The Restatement lists three situations that recur with sufficient frequency to be mentioned. Two of the three, action in excess of zeal in competition and fighting arising out of a dispute connected with work for one’s employer, apply here. In professional baseball, it is not unexpected for a batter to charge the mound after being hit by a pitch. While it may be unusual for the batter to bring his bat to the fight, Offerman’s alleged digression from duty was not so clear-cut that the disposition of the case becomes a matter of law. Resolving all ambiguities and drawing all permissible factual inferences in favor of plaintiff, the Court will allow the trier of fact to determine whether a wilful tort of the servant has occurred within the scope of the servant’s employment and was done to further his master’s business. Therefore, defendant’s motion for summary judgment on the issue of respondeat superior will be denied.

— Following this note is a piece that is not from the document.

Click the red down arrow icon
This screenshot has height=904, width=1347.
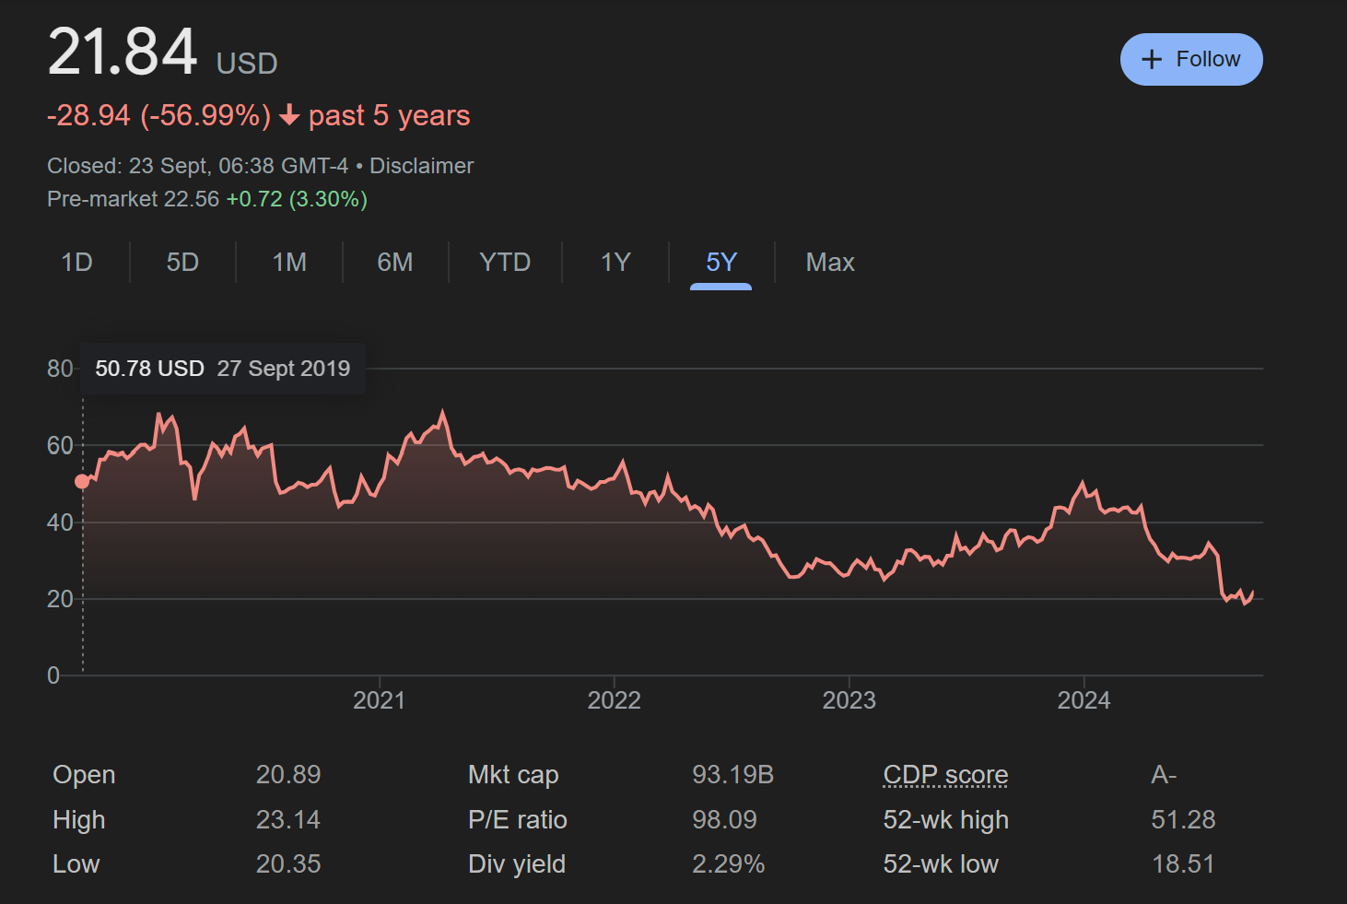pos(289,115)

Liability as a Participant in Team Contact Sports
Under Connecticut law, mere negligence is insufficient to create liability between co-participants in a team contact sport. Jaworski v. Kiernan, 241 Conn. 399, 412, 696 A.2d 332 (1997). “[A]s a matter of policy, it is appropriate to adopt a standard of care imposing on the defendant, a participant in a team contact sport, a legal duty to refrain from reckless or intentional conduct. Proof of mere negligence is insufficient to create liability.” Id. “[A] recklessness standard will sufficiently protect participants in athletic contests by affording them a right of action against those who cause injuries not inherent in the particular game in which the participants are engaged. In other words, ... the reckless or intentional conduct standard of care will maintain civility and relative safety in team sports without dampening the competitive spirit of the participants.” Id.

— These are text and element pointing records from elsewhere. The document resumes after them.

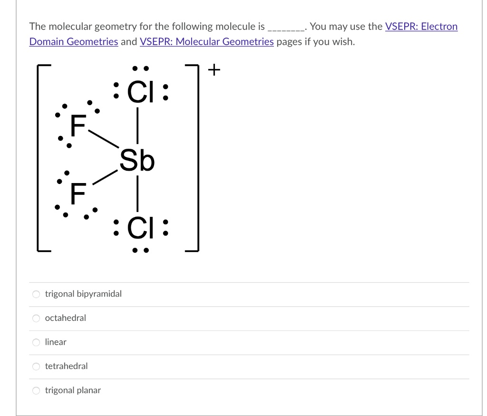
Task: Select the octahedral answer option
Action: pos(37,318)
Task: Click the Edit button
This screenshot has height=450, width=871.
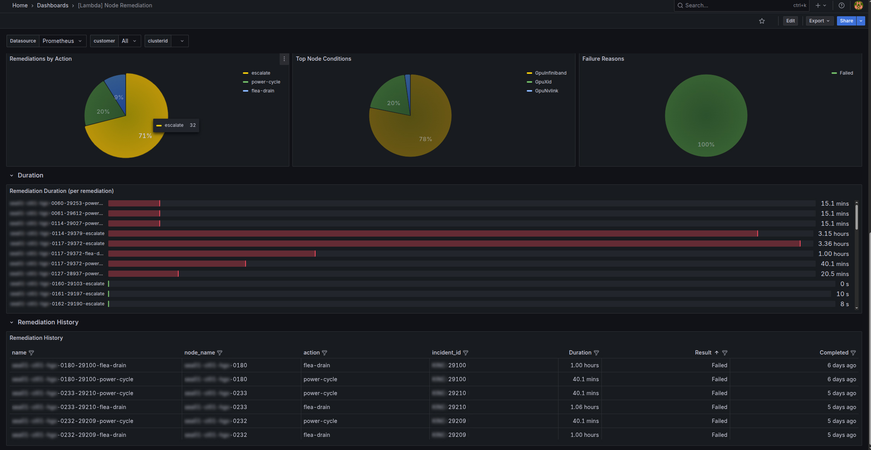Action: (x=790, y=21)
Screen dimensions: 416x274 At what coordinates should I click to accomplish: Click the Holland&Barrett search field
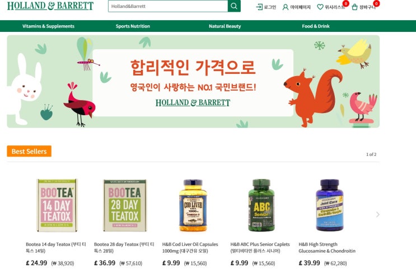168,6
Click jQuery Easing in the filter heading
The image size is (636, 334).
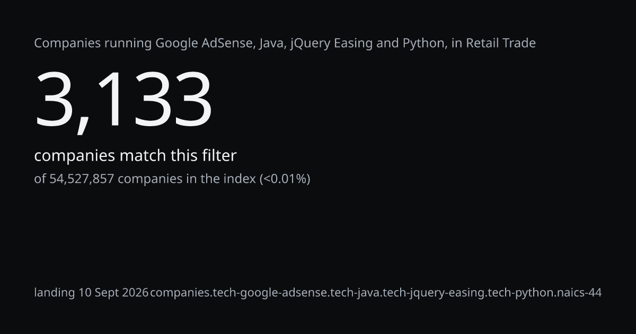tap(332, 44)
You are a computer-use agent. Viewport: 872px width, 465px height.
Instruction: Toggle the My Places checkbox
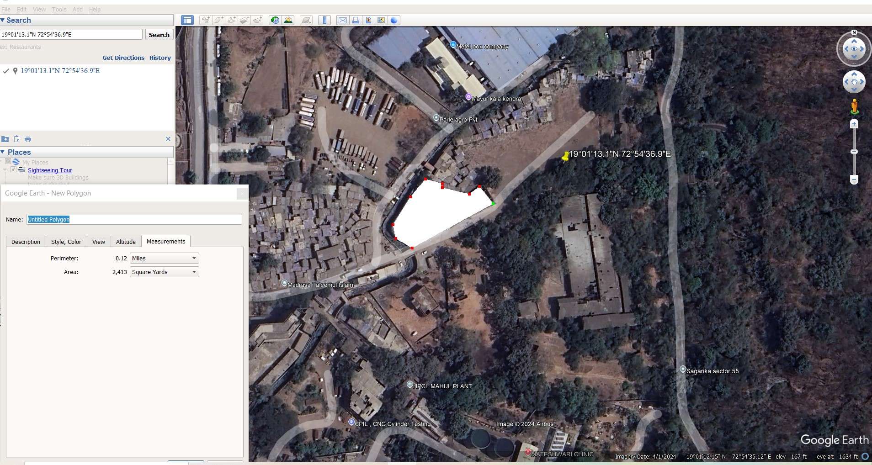click(x=8, y=162)
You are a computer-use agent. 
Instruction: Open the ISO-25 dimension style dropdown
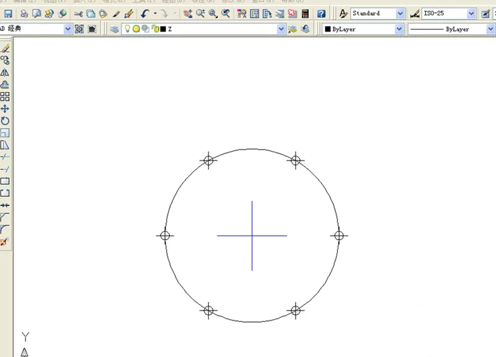point(471,14)
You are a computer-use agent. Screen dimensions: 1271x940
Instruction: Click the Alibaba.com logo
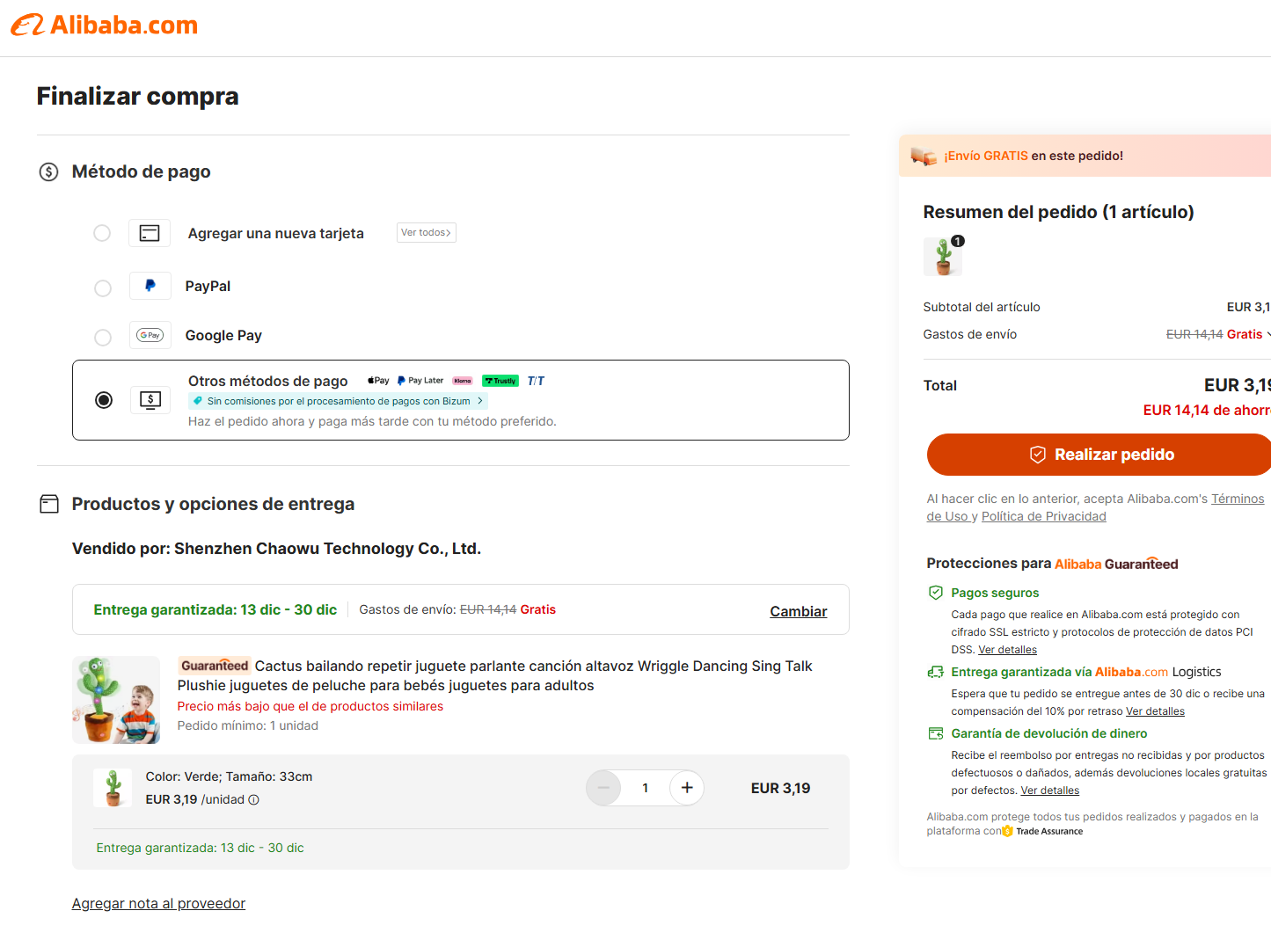point(104,26)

Despite plaintiffs claims of assault and battery, defendant contends that Offerman’s conduct toward plaintiff can only be construed as negligent because Offerman directed his bat at Beech, the pitcher, not plaintiff, the catcher. To the contrary, “[a]n act designed to cause bodily injury to a particular person is actionable as a battery not only by the person intended by the actor to be injured but also by another who is in fact so injured. This principle of ‘transferred intent’ applies as well to the action of assault. And where one intends merely an assault, if bodily injury results to one other than the person whom the actor intended to put in apprehension of bodily harm, it is battery actionable by the injured person.” Alteiri v. Colasso, 168 Conn. 329, 334-35, 362 A.2d 798 (1975); see also Restatement (Second), Torts § 16. The doctrine of transferred intent validates plaintiff’s assault and battery counts as against Offerman. Thus, the Ducks’ attempt to characterize all of plaintiffs claims as mere negligence claims fails. The reckless or intentional conduct duty of care standard for participants in team contact sports does not shield either Offerman or the Ducks from liability. Therefore, defendant’s motion for summary judgment will be granted as to the *278negligence count, but the assault and battery counts will remain.
Punitive Damages
Under Connecticut law, there is no vicarious liability for punitive damages. Matthiessen v. Vanech, 266 Conn. 822, 837, 836 A.2d 394 (2003). Therefore, defendant’s motion for summary judgment as to punitive damages will be granted.
CONCLUSION
For the foregoing reasons, defendant’s motion for summary judgment [Doc. # 81] is GRANTED in part and DENIED in part. Defendant’s motion for summary judgment is DENIED on the issue of respondeat superior. Defendant’s motion for summary judgment is GRANTED as to count two, alleging negligence, but DENIED as to counts one and three, alleging assault and battery and reckless assault and battery respectively. Finally, defendant’s motion is GRANTED on the issue of punitive damages.